Lies, Damn Lies, And Statistics
Finally we have have stats and reports. If Nothing is selected, it adds all the uncompleted task times, giving a total project estimate (in person / time units) Note that our current total is a bit inflated as I tended to pad tasks out – especially tiny ones – things that might take an hour or two have a whole day. This number also assumes only one person working, and no corners being cut. If you have a selection it displays the time for the selected task/s and all its/their dependencies. Thus you only have to select the final render for a specific shot, and see how much time it takes to complete it.
While writing this code I wanted to get something ‘up and running’ really fast. At the same time, I feel like this could be more useful in a bigger system. So, to describe the data structure of an individual task, I decided to keep all of this in one really simple class/module, that could then be modified to hook into another library, or to change class types for a given project, etc. without having to touch the rest of the code. While the name is inspired by blender’s sDNA and sRNA systems for data storage and access, this is in no way as elaborate or cool. But it still allows for really quick and nice additions. If you’re looking to take this and integrate into your own system, look at the file taskdna.py first!
In the future I’d like to tie this as a small piece of larger asset/task management systems. That means that there needs to be an api to connect to various project databases, and the taskDNA also needs to be part of that api, allowing the system to define not just the tasks but the actual data structures.
A small part of this that might be cool is enabling image previews in the nodes, reflecting the current status of those tasks.

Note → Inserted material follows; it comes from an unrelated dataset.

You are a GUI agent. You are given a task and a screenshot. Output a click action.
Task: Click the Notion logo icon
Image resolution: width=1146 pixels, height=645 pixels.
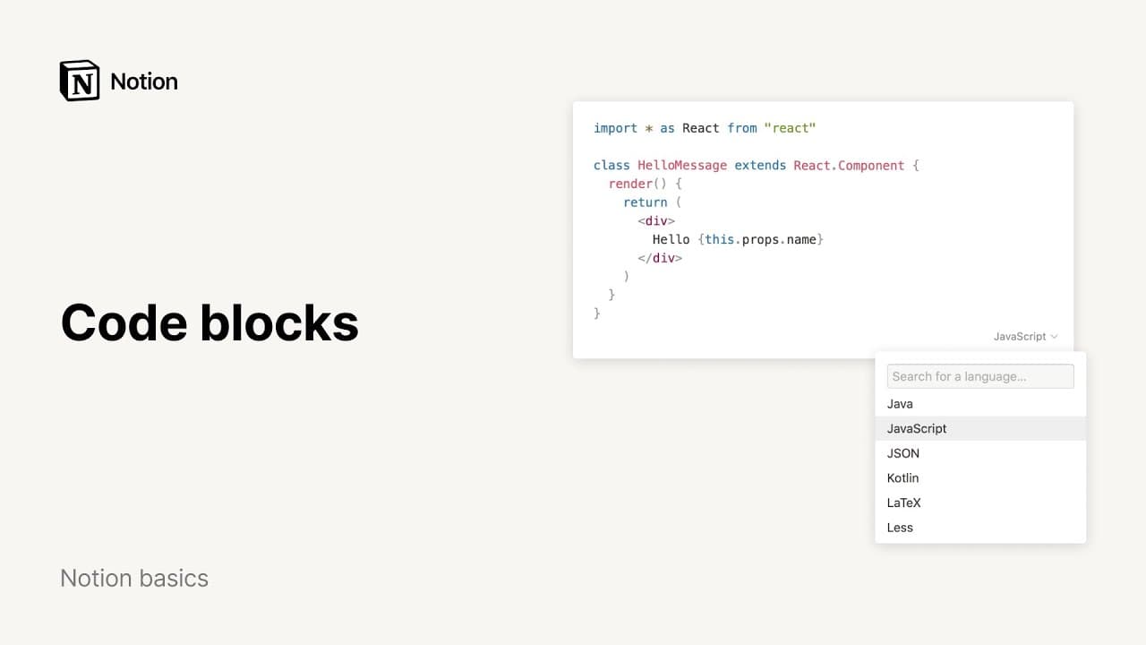(80, 81)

The current version is zipped and installable via blender’s user preferences->addons panel, get it here: tasker version 0.2
You can also download this project along with a lot of other addons for tube from my gitlab: tube addons project
The files are located in the folder tasker/
Once downloaded either:
- make a zip file of the entire tasker folder then install the zip as an addon in Blender
- if you’re technically inclined, make a symbolic link within the Blender addons directory directly to the tasker/ folder – that way you can git pull it and see the changes directly in blender without having to re-install.
From Politicians to Tasks!
In the import function I wanted to sort the nodes based on the dependencies, so they could be displayed in a nice layout in the editor. DAGs have well known sorting functions, but I didn’t want to implement my own. So, I borrowed code originally written by Paul Tagliamonte for the Sunlight Foundation – It turns out that following the trail of money and influence on politicians is also a DAG, and Paul wrote some beautiful BSD licensed Python for sorting and cycle detection. Thanks Paul!
As a bonus image, here’s the rendered frame produced via the screenshots above: Finally thanks to everybody here – I hope this post satisfies those of you who, like me, are geeky about this stuff. To them, and everyone else I promise more new cool artwork in the next update!
*The current name is ‘tasker’ but I’m switching to orgnodes as a pun on emacs org mode.